We think that the only way to survive is to be always expanding, always moving forward, always competing. What we need to learn, however, as a species, is that sometimes competition just leads to mutual destruction. If we, as humans, continue to try to out-compete the rest of nature, then I do not think we will ever survive we will never survive as a species. Even my professor said that he prefers the páramo to all other regions of Ecuador, which includes the gorgeous coast and incredible Amazon, because of the beauty of the collaboration of the organisms of the páramo in the face of such harsh conditions. It is as if it is almost “too easy” in the Amazon, there are so many resources that organisms have extremely specific niches on which they exploit and thrive, hence the area’s colossal biodiversity. The páramo, however, with its limited resources and nigh impossible conditions, forces different species to each utilise their own advantages in tandem to survive.

These ideas made me feel the magic of the páramo, and this was only augmented when we arrived at the place aptly named “The Enchanted Forest.” If you have ever seen a Disney movie, just picture the forest where all the bad things in the movie happened. In Sleeping Beauty, it’s the thicket that guards her tower. In Snow White and the Seven Dwarves, it’s where the huntsman comes for Snow White. In Tangled, it’s the forest around Rapunzel’s tower. I swear that the inspiration for all of this came from this forest in the páramo. The trees all have these huge branches and there are vines hanging from every branch; indeed every surface in the whole forest in covered in green. I have never seen such a thick forest, where there seemed to be no possible way for anything to be added to it, not even in the Amazon. I was ready for little elves and faeries to come waltzing out, but, sadly, they did not.

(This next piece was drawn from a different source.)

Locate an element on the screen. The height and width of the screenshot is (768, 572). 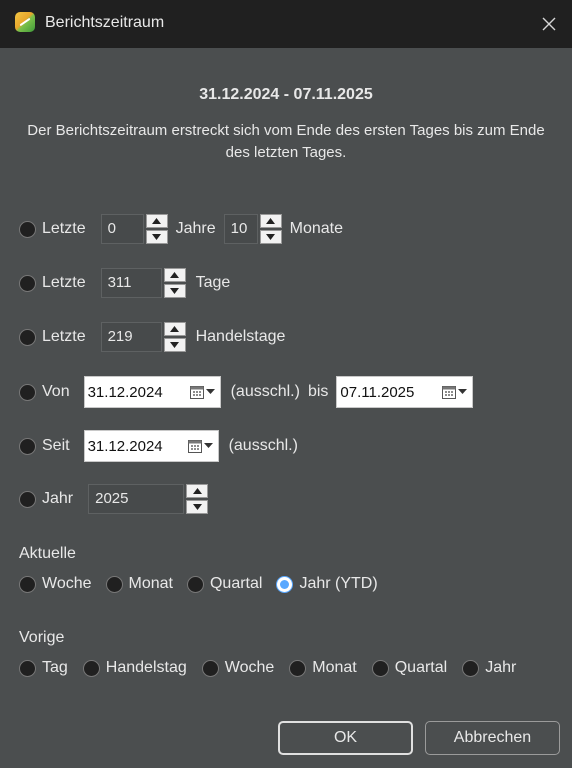
label-current-monat: Monat is located at coordinates (150, 584).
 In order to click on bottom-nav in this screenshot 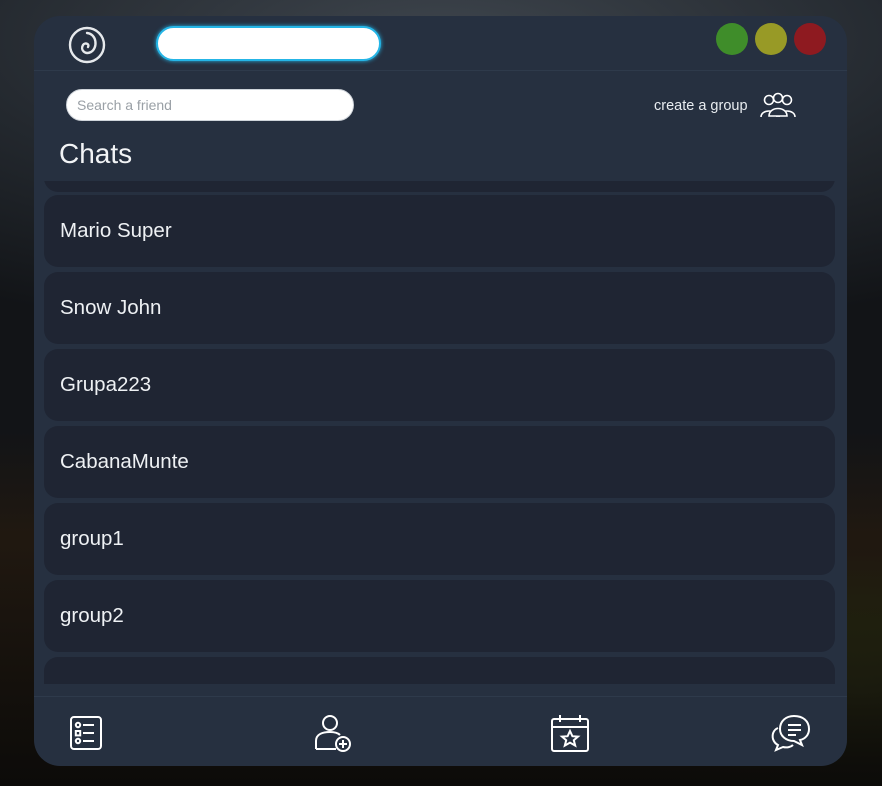, I will do `click(440, 731)`.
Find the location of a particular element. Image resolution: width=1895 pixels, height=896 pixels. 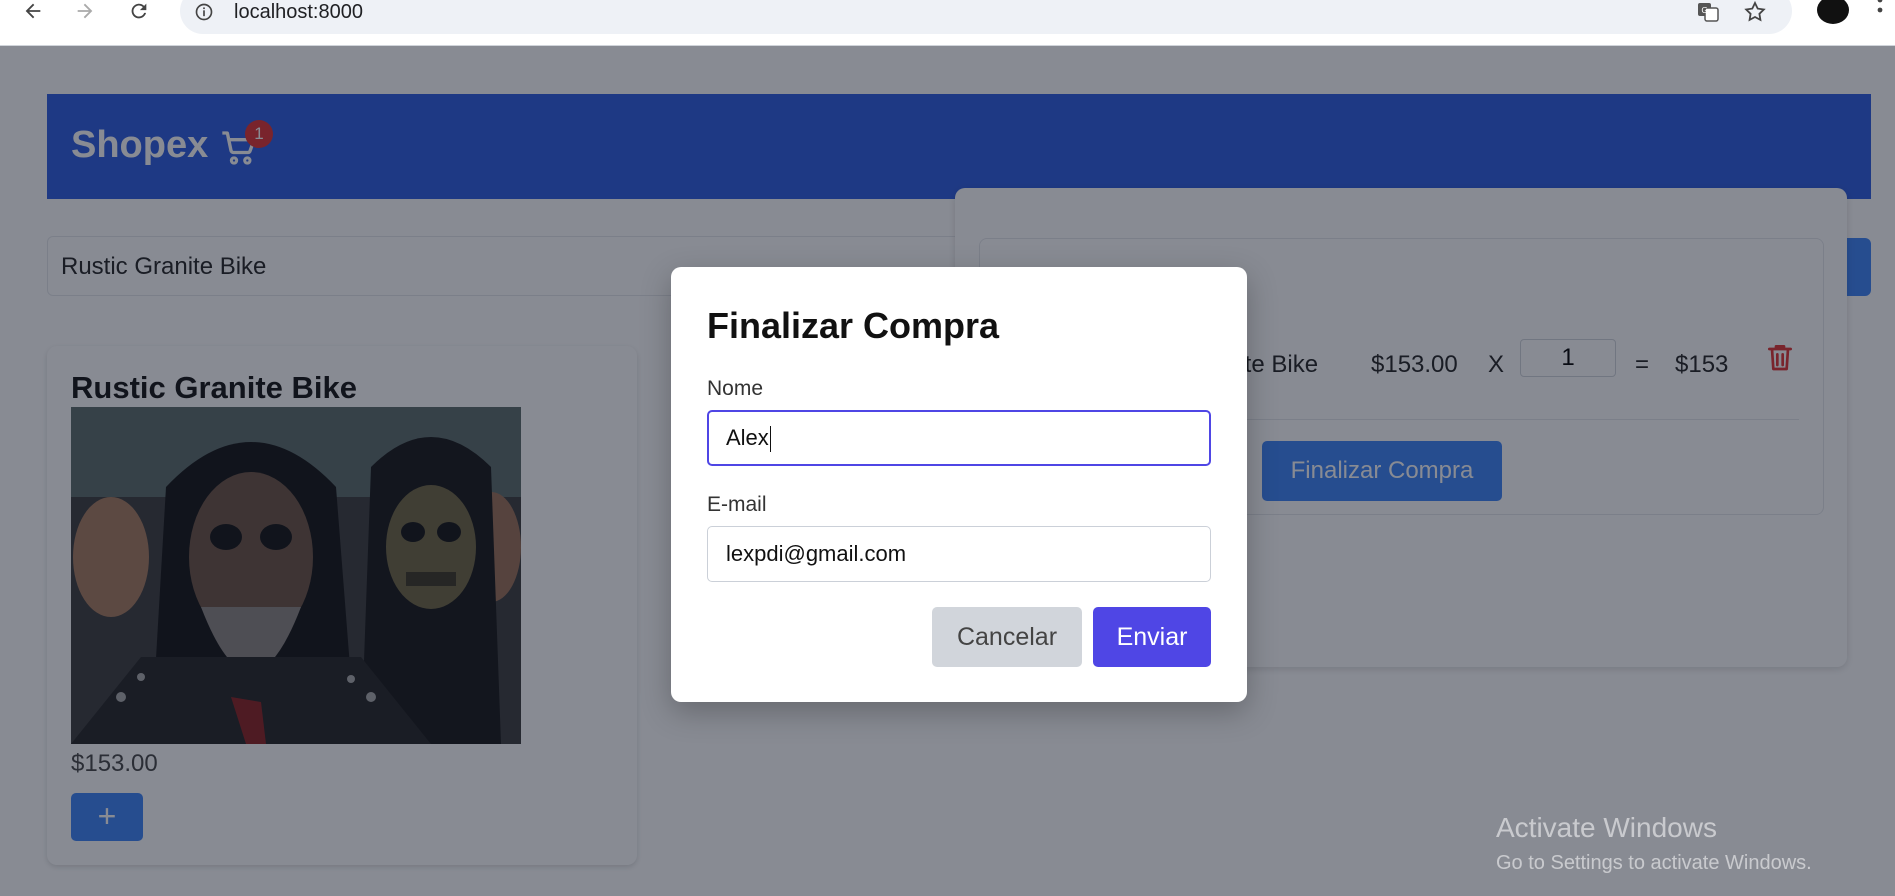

Despite the wonder I experienced in Tiputini in the Amazon and the
beauty of the cloud forests, I think that I liked the páramo the best. The
rugged, colossal mountains the watched over us throughout the hike, some of
them made of long-dried lava black as night, the impossible wind, and the ocean
of grass all enchanted me with their beauty and their resilience. I hope that
we as people can take something from the lessons of the páramo, and listen to
nature for once instead of trying to reap all she can give until it is gone.